[Collected data entries]
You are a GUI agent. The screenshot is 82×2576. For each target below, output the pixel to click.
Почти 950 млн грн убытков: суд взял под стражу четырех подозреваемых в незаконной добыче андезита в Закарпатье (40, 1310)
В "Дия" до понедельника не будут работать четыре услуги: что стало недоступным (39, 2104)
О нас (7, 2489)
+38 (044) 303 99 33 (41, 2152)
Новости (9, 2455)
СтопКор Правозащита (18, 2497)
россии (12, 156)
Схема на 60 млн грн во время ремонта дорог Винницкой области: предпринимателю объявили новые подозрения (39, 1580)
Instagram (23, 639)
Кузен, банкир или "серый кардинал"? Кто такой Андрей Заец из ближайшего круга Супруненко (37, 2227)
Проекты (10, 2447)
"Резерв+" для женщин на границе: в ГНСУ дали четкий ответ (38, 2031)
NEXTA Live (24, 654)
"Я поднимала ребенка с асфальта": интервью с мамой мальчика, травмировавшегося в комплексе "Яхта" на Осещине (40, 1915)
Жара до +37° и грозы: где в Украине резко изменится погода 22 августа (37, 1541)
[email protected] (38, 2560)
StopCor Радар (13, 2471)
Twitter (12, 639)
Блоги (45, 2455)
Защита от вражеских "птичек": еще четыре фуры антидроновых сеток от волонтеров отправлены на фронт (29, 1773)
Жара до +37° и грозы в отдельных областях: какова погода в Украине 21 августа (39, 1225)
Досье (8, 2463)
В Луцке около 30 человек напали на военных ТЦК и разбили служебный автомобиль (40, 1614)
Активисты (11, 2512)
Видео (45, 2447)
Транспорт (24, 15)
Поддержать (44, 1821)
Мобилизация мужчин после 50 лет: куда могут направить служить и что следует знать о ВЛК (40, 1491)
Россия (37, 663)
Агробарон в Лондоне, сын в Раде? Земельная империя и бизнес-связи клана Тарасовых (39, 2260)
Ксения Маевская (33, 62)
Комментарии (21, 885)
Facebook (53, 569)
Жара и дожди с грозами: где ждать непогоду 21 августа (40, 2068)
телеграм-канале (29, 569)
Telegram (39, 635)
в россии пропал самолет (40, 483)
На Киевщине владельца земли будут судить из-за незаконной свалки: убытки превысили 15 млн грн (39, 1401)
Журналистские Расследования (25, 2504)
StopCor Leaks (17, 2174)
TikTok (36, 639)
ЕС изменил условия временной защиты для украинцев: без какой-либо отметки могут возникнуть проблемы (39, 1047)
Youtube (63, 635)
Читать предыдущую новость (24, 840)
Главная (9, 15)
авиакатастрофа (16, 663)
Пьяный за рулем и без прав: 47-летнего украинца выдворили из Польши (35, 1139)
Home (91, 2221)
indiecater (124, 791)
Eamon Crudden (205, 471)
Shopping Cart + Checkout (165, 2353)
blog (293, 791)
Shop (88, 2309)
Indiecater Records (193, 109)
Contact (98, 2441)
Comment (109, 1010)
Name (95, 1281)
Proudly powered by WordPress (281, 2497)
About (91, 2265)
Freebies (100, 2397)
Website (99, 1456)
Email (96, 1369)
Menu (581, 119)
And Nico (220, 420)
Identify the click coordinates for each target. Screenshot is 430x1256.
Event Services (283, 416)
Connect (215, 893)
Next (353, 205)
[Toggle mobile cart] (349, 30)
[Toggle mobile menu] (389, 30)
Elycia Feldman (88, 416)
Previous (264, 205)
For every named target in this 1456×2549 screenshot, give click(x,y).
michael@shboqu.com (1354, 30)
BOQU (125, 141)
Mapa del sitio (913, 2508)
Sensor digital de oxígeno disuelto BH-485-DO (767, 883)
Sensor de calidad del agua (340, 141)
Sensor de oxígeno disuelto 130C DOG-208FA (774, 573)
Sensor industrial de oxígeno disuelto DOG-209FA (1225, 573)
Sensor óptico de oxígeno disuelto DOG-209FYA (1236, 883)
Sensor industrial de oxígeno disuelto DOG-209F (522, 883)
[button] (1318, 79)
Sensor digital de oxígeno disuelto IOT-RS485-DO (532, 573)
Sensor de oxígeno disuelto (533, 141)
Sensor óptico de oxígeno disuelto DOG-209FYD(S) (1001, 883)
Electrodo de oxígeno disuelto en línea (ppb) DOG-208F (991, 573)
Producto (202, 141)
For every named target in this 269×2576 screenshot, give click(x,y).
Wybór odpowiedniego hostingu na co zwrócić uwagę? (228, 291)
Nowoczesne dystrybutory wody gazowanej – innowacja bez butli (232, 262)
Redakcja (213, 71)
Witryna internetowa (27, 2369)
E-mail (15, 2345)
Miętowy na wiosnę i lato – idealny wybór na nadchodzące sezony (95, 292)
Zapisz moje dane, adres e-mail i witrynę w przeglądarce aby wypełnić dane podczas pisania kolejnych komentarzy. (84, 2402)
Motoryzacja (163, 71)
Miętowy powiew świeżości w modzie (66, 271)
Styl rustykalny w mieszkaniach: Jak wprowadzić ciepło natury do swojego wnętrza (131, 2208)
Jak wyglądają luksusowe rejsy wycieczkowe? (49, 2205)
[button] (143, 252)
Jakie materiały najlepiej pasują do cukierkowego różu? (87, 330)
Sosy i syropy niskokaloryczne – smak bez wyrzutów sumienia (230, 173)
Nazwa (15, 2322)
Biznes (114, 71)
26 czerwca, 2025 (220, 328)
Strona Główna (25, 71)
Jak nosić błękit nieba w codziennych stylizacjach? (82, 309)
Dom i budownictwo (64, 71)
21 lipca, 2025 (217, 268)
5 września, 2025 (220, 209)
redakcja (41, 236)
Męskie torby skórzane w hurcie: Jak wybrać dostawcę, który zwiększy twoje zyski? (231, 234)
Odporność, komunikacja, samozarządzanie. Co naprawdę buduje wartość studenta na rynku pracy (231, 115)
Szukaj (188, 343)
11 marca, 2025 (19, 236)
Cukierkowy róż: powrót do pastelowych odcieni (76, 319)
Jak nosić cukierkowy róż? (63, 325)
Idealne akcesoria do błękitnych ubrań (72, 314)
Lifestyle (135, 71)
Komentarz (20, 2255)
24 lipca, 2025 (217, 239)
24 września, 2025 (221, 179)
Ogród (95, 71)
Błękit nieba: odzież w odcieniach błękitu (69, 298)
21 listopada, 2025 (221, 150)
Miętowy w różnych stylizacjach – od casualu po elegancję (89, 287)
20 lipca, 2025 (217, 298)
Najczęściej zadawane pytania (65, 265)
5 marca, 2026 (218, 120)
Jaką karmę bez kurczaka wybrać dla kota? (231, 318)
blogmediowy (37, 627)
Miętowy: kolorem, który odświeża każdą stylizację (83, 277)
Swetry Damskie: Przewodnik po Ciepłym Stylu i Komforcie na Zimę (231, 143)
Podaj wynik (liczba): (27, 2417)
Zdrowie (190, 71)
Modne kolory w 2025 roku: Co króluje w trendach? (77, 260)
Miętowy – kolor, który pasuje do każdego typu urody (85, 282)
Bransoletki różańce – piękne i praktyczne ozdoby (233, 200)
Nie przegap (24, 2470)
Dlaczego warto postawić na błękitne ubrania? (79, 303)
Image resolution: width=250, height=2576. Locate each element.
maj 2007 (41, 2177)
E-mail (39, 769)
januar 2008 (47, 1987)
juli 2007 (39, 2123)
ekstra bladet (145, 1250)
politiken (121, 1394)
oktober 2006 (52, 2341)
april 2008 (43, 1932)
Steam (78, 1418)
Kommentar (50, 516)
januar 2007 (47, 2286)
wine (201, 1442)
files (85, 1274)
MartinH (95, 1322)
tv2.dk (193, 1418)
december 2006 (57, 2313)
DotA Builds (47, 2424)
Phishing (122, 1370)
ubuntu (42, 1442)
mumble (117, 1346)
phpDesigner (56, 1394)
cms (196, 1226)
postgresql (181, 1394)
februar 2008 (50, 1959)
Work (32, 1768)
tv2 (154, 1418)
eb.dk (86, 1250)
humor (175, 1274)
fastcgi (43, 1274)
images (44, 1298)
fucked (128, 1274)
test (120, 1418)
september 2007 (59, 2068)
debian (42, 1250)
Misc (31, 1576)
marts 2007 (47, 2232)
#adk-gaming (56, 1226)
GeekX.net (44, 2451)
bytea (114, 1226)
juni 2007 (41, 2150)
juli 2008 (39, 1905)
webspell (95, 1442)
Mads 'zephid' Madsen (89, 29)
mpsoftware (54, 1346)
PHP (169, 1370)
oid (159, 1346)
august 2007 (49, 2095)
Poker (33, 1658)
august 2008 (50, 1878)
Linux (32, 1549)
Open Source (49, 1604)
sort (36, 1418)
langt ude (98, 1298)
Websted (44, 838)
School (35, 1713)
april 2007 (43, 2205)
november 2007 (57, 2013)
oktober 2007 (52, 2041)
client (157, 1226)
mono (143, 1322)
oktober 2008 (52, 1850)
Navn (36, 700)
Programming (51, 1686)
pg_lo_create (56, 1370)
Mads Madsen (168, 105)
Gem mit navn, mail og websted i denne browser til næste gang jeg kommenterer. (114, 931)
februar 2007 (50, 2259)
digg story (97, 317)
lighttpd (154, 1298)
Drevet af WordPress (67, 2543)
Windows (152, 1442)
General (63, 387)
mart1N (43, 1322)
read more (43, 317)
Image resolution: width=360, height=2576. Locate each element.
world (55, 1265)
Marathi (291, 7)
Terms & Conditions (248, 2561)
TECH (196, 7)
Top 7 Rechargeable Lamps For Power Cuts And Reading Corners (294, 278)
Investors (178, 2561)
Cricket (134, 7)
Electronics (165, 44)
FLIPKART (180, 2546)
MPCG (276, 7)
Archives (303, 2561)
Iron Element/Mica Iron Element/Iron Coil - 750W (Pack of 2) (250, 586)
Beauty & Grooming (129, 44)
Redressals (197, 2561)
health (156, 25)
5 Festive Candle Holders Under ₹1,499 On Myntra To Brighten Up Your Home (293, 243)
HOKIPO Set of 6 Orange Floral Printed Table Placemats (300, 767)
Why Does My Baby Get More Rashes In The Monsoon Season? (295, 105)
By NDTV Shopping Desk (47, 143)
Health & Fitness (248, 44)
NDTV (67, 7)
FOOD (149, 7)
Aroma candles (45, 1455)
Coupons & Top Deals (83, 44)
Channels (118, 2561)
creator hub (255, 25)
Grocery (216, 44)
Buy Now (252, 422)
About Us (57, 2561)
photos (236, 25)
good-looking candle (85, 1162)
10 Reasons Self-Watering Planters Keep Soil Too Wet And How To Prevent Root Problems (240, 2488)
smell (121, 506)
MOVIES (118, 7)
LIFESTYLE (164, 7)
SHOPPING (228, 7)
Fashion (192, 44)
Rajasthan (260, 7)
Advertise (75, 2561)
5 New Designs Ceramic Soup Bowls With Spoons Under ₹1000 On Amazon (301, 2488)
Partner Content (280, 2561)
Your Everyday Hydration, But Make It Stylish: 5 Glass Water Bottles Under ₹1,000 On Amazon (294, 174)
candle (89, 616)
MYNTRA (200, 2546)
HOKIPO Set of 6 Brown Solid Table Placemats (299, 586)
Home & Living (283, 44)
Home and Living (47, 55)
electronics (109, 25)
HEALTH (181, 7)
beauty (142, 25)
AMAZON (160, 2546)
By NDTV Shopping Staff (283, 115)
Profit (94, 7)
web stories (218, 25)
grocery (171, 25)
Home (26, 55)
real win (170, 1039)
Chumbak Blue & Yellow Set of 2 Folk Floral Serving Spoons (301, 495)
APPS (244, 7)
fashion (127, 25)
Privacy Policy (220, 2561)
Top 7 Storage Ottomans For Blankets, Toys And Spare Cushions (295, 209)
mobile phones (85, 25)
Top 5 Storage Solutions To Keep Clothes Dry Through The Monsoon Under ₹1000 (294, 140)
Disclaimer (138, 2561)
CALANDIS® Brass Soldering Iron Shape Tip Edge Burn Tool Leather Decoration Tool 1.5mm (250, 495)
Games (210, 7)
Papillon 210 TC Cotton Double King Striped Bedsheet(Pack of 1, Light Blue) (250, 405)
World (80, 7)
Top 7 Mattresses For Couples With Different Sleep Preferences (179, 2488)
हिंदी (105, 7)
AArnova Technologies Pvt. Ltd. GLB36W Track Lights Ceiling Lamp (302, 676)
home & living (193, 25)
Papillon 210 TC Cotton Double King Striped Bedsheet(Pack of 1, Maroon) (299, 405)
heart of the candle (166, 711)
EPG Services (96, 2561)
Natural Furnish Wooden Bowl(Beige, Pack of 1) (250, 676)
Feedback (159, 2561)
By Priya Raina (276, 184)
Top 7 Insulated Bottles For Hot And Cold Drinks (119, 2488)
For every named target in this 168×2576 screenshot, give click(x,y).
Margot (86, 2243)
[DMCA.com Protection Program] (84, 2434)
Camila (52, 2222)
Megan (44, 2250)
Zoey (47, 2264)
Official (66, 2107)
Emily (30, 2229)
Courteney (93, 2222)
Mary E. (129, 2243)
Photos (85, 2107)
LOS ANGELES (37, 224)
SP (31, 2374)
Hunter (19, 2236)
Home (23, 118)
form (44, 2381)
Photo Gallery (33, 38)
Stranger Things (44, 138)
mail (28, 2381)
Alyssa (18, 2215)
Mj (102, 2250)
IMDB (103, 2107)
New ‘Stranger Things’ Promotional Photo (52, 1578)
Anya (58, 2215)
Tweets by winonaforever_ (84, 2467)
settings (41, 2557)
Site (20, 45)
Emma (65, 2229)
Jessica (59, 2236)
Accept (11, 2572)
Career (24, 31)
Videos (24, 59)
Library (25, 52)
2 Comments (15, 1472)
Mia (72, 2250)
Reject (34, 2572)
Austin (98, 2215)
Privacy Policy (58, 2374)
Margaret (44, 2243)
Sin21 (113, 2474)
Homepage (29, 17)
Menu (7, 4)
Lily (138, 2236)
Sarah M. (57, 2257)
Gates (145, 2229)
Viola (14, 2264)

> _EXERCISE_: Reprint exactly the lines above that start at the one with "mart1N (43, 1322)" and end at the one with "Home (26, 55)", keeping both and adding none.

> _RESULT OF THE TASK_:
mart1N (43, 1322)
read more (43, 317)
Image resolution: width=360, height=2576. Locate each element.
world (55, 1265)
Marathi (291, 7)
Terms & Conditions (248, 2561)
TECH (196, 7)
Top 7 Rechargeable Lamps For Power Cuts And Reading Corners (294, 278)
Investors (178, 2561)
Cricket (134, 7)
Electronics (165, 44)
FLIPKART (180, 2546)
MPCG (276, 7)
Archives (303, 2561)
Iron Element/Mica Iron Element/Iron Coil - 750W (Pack of 2) (250, 586)
Beauty & Grooming (129, 44)
Redressals (197, 2561)
health (156, 25)
5 Festive Candle Holders Under ₹1,499 On Myntra To Brighten Up Your Home (293, 243)
HOKIPO Set of 6 Orange Floral Printed Table Placemats (300, 767)
Why Does My Baby Get More Rashes In The Monsoon Season? (295, 105)
By NDTV Shopping Desk (47, 143)
Health & Fitness (248, 44)
NDTV (67, 7)
FOOD (149, 7)
Aroma candles (45, 1455)
Coupons & Top Deals (83, 44)
Channels (118, 2561)
creator hub (255, 25)
Grocery (216, 44)
Buy Now (252, 422)
About Us (57, 2561)
photos (236, 25)
good-looking candle (85, 1162)
10 Reasons Self-Watering Planters Keep Soil Too Wet And How To Prevent Root Problems (240, 2488)
smell (121, 506)
MOVIES (118, 7)
LIFESTYLE (164, 7)
SHOPPING (228, 7)
Fashion (192, 44)
Rajasthan (260, 7)
Advertise (75, 2561)
5 New Designs Ceramic Soup Bowls With Spoons Under ₹1000 On Amazon (301, 2488)
Partner Content (280, 2561)
Your Everyday Hydration, But Make It Stylish: 5 Glass Water Bottles Under ₹1,000 On Amazon (294, 174)
candle (89, 616)
MYNTRA (200, 2546)
HOKIPO Set of 6 Brown Solid Table Placemats (299, 586)
Home & Living (283, 44)
Home and Living (47, 55)
electronics (109, 25)
HEALTH (181, 7)
beauty (142, 25)
AMAZON (160, 2546)
By NDTV Shopping Staff (283, 115)
Profit (94, 7)
web stories (218, 25)
grocery (171, 25)
Home (26, 55)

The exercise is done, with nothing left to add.